Paper mills use millions of gallons of water a day and often discharge their wastewater into local waterways, since water utilities wouldn’t be able to handle such an influx. One way they can mitigate the risks of water discoloration and other related issues is to treat and reuse a majority of their water. By integrating an industrial water reuse system, 85% to 90% of their water could be reused, while treating and discharging only 10% to 15% of their daily intake.
While we don’t work with the paper mill mentioned in the article, we do partner with wood industry plants. (In fact, we recently published an article about one such customer.) The water they use to scrub fine wood particles from gases before they can be released into the atmosphere (to comply with EPA regulations) is exceptionally dirty. Tar and lignin, which caused the discoloration in the James, are unavoidable byproducts when working with wood. And they’re very difficult to clean from water. We spend a great deal of time and effort developing the most effective chemistry and systems to do so safely and within discharge limits.

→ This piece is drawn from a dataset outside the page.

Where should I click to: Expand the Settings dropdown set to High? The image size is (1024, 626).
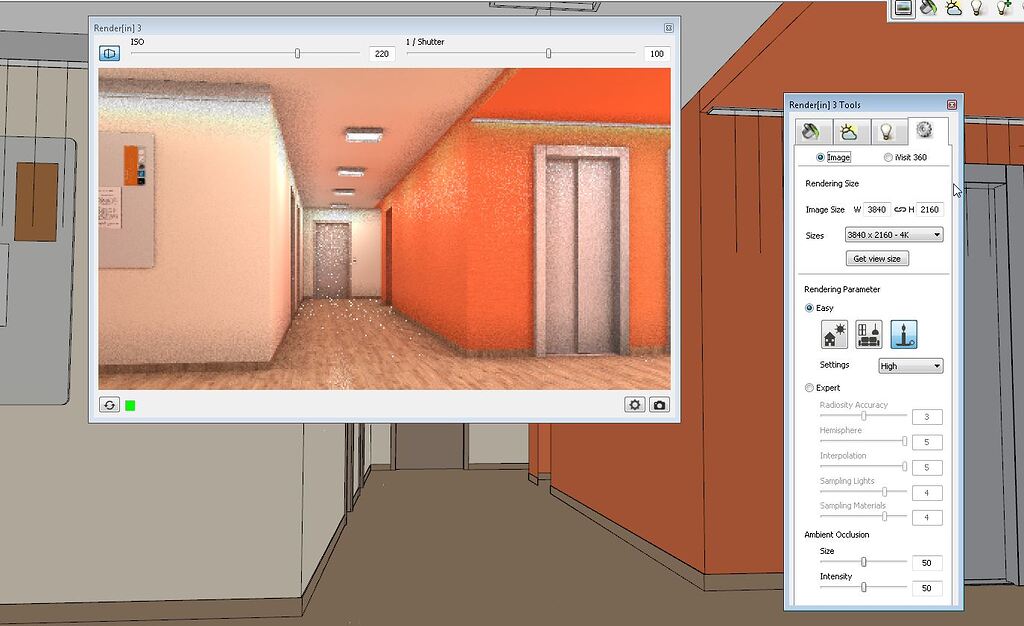click(x=910, y=366)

So, what happens when those discharge limits are exceeded? If it’s a hazardous substance, the results could be catastrophic to people and the environment. Fortunately, that didn’t happen this time. Lignin is a natural substance found in the cells walls of plants. It’s separated from wood during the chemical process of forming wood pulp. While unfortunate, the one-time release of an excessive amount of lignin into the James was not on the scale of a “hazardous spill.” Likewise, the accidental release of biodegradable defoamer (probably a mineral oil-based one) should not be a cause for concern.
It’s important to keep an eye on industry and to advocate for greater water reuse and the rigorous application of discharge limits. Better water management policies are needed to prevent pollution and to preserve our supply of fresh water. Water reuse and treatment technologies like the ones we develop are important in this effort.